We do not know whether good prices will become better prices, but we can know a good value when we see it and take advantage of these temporarily low prices when they present themselves.  If the market drops another 50% and companies’ earnings are not affected, we will be that much more excited to be able to own and buy at even better prices.  We get even more excited when some of the best investors in the world like Warren Buffett start buying with both hands.

Warren Buffett has commented extensively on the folly of predicting markets in the short run, but he has made many timeless predictions over the decades about how to act over the long run.

WHAT ARE SOME OF BUFFETT’S TIMELESS PREDICTIONS?

Good times will prompt bad decisions. In his 2000 Letter to Berkshire shareholders, Buffett compared the crowd that buys big when prices are high to Cinderella at the ball.  “They know that overstaying the festivities – that is, continuing to speculate in companies that have gigantic valuations relative to the cash they are likely to generate in the future – will eventually bring on pumpkins and mice. But they nevertheless hate to miss a single minute of what is one helluva party. Therefore, the giddy participants all plan to leave just seconds before midnight.
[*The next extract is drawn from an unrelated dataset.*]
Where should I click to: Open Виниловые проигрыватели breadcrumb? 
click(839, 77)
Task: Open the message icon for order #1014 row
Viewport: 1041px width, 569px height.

There’s a problem, though: They are dancing in a room in which the clocks have no hands.”

There will be more dancing at another wild party followed by another painful hangover.  Looking back at the Internet bubble, Buffett is quoted as saying, “The world went mad. What we learn from history is that people don’t learn from history.”

Recessions cannot be avoided forever.  Although the last recession took 12 years to develop after the great financial crisis, the next one may be closer than many wish to believe.

We’ll survive current and future recessions just as we’ve survived past problems.   As Buffett told us in August, 2007, (and repeated throughout 2008 and 2009):  “We’ve got a wonderful economy… There’s never been anything like that in the history of the world. We live seven times better than the people did a century ago on average… We’ve had problems all along. If you look at the last century, we had the Great Depression and World War Two, we had the Cold War, we had the atomic bomb, but the country does well.”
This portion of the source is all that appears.